Idea Creativity: 4/5
Techniques Used: 3/5
Implementation : 2/5
By xudyh

Statement

Given $n \le 1e7$, find $s$ distinct integers $1 \le a_1,a_2, \cdots ,a_s \le n$ such that:
-For all pairs $(a_i,a_j)$ such that $i < j$, their XOR sum should be distinct.
-$s \ge \lfloor \sqrt{0.5n} \rfloor$

Solution

Well known in Poland
So obviously we pick the minimum valid $s$. As $s$ is $O( \sqrt{n})$, we would imagine splitting each integer into 2 parts, something like each integer is $u_i \times 2^q+v_i$ where $0 \le u_i,v_i \lt 2^q$, and all $u_i,v_i$ is distinct. Then we just have to guarentee that if $u_w \oplus u_x = u_y \oplus u_z$ then $v_w \oplus v_x \neq v_y \oplus v_z$. ( $\oplus$ is xor)
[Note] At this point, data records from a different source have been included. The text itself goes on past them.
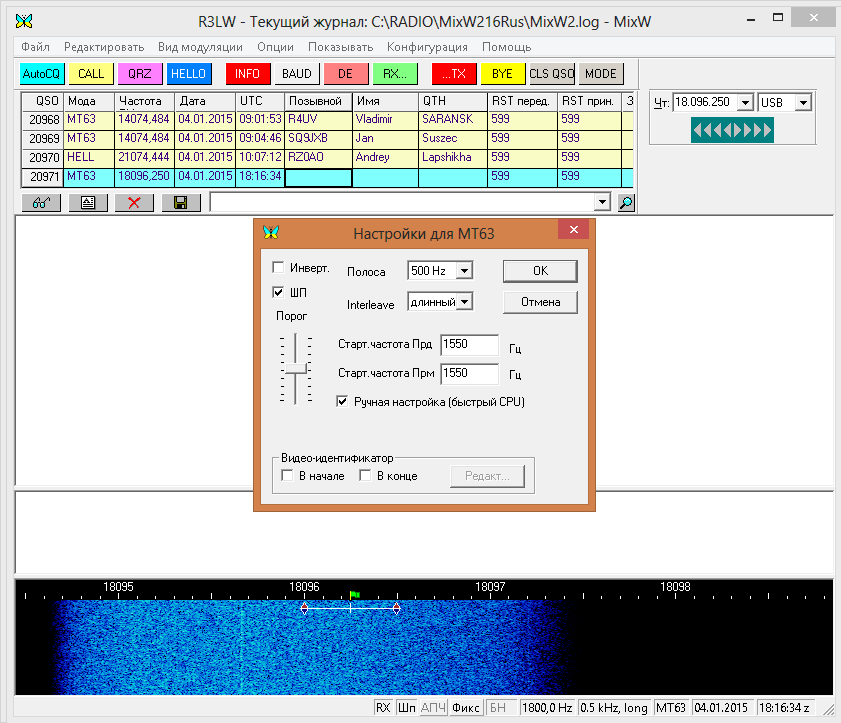Open the Вид модуляции menu
The width and height of the screenshot is (841, 723).
(200, 47)
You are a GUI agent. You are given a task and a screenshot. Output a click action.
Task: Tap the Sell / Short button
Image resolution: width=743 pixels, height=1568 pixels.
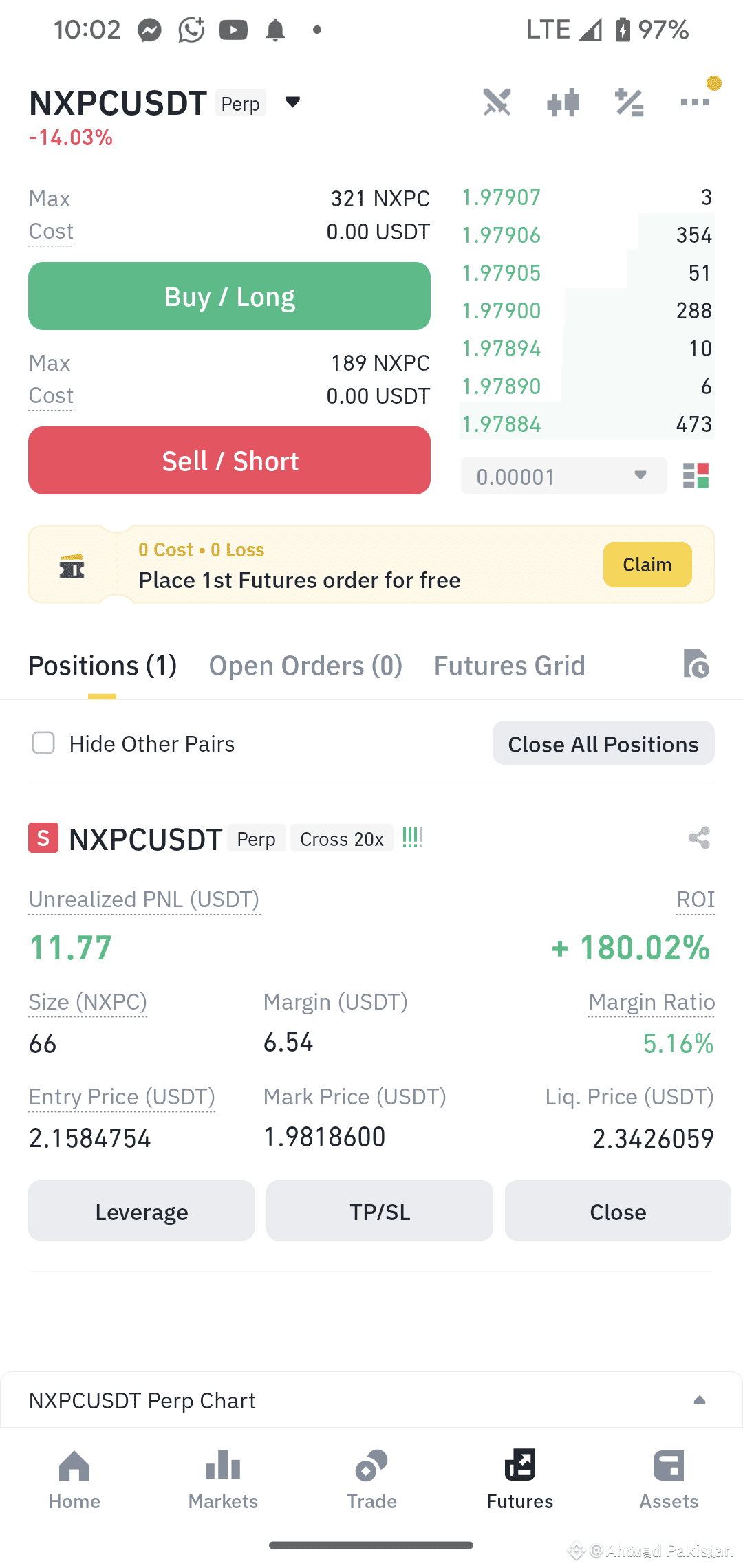pyautogui.click(x=229, y=461)
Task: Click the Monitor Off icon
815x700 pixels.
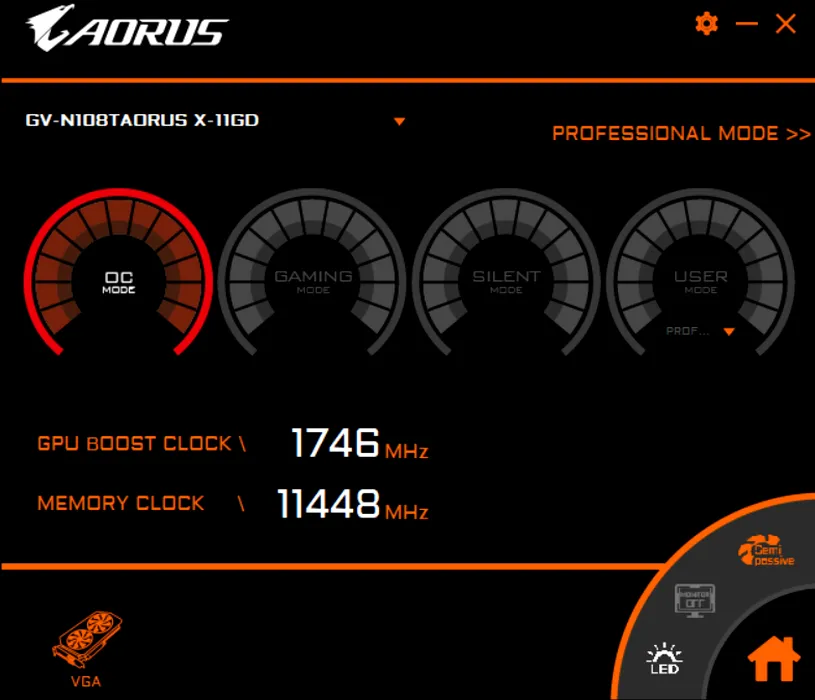Action: click(695, 601)
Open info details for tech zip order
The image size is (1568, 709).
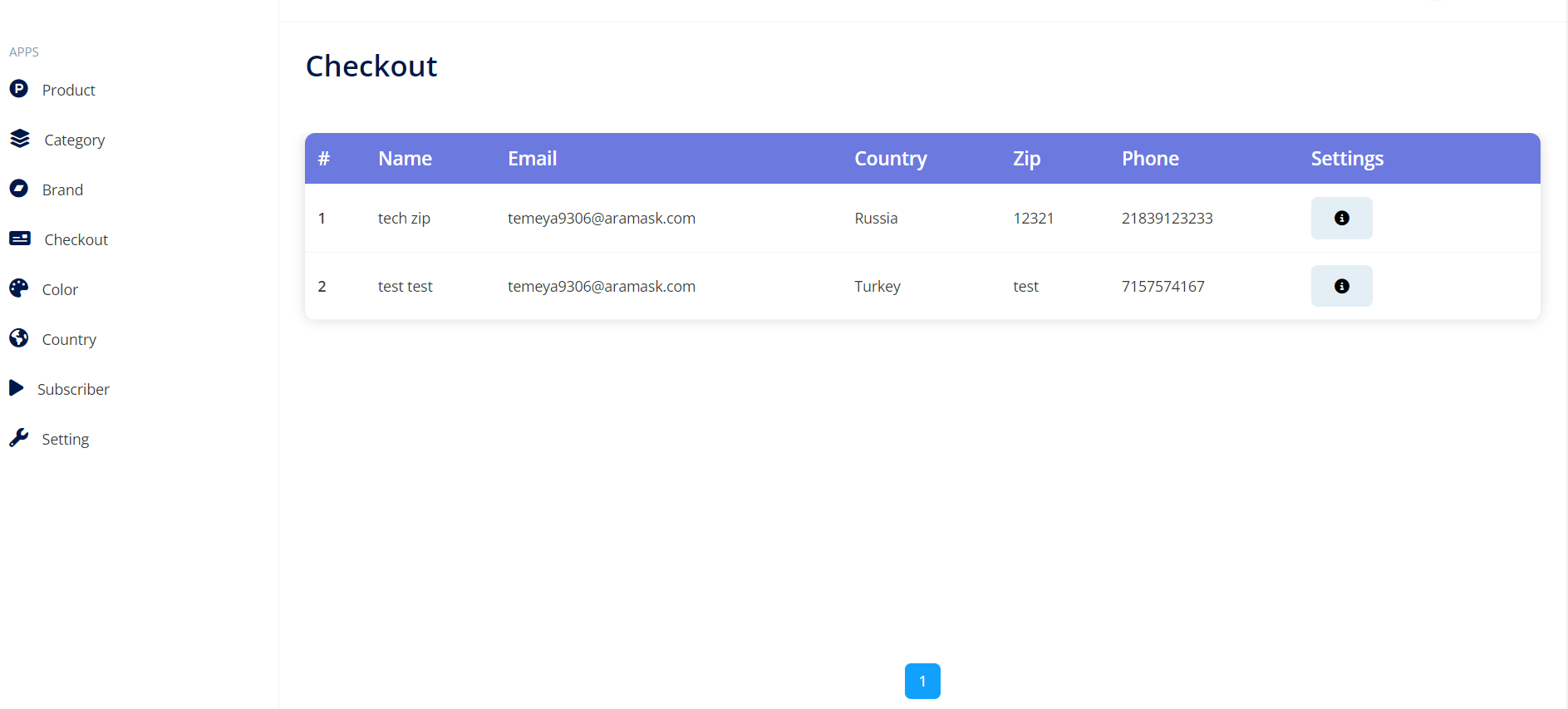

Let $q$ be the smallest integer such that $2^q \ge s$. Consider we create a function $f(x)=y$ that $0 \le x,y \lt 2^q$. Our final set will be $i \times 2^q + f(i)$ for all integers $i$ in $[0,s)$. It is easy to see that all integers generated is $\le N$. So now we will focus on the function.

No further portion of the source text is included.